Input records
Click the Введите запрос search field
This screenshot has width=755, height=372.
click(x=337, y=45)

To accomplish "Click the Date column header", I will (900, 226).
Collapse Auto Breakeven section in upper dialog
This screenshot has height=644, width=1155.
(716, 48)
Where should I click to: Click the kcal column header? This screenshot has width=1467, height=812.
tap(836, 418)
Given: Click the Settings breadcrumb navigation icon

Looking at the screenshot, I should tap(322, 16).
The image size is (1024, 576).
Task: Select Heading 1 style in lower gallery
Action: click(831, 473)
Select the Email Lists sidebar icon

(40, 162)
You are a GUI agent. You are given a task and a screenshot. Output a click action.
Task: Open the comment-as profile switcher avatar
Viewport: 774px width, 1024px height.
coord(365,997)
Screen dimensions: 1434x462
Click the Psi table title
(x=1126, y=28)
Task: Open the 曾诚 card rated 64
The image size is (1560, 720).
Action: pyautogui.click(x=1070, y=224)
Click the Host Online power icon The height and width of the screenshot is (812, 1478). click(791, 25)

Directions
Only what runs from the line containing "Collapse Auto Breakeven" through the final line of the entries above belongs in the answer, restated exactly.

Answer box
Collapse Auto Breakeven section in upper dialog
This screenshot has height=644, width=1155.
(716, 48)
Where should I click to: Click the kcal column header? This screenshot has width=1467, height=812.
tap(836, 418)
Given: Click the Settings breadcrumb navigation icon

Looking at the screenshot, I should tap(322, 16).
The image size is (1024, 576).
Task: Select Heading 1 style in lower gallery
Action: click(831, 473)
Select the Email Lists sidebar icon

(40, 162)
You are a GUI agent. You are given a task and a screenshot. Output a click action.
Task: Open the comment-as profile switcher avatar
Viewport: 774px width, 1024px height.
coord(365,997)
Screen dimensions: 1434x462
Click the Psi table title
(x=1126, y=28)
Task: Open the 曾诚 card rated 64
The image size is (1560, 720).
Action: pyautogui.click(x=1070, y=224)
Click the Host Online power icon The height and width of the screenshot is (812, 1478). click(791, 25)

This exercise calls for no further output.